◆ TO DO ◆
Report each line of the data that contains the word "Select". Case counts.

◆ EXERCISE MATERIAL ◆
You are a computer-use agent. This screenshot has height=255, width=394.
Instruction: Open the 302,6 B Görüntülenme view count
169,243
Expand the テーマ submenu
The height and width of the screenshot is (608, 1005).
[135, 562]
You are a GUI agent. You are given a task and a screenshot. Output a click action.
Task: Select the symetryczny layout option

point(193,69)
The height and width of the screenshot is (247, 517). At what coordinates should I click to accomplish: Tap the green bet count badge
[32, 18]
--
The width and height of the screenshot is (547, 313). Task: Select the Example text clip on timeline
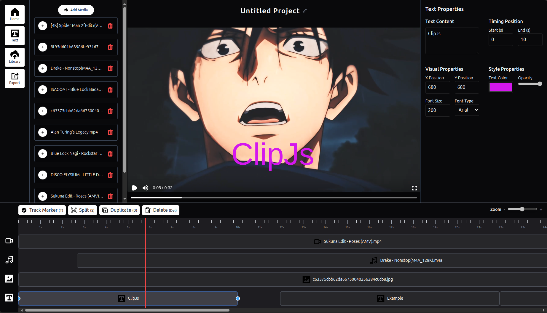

◆ EXPECTED ANSWER ◆
Task: Select the symetryczny layout option
The width and height of the screenshot is (547, 313). Task: Select the Example text clip on timeline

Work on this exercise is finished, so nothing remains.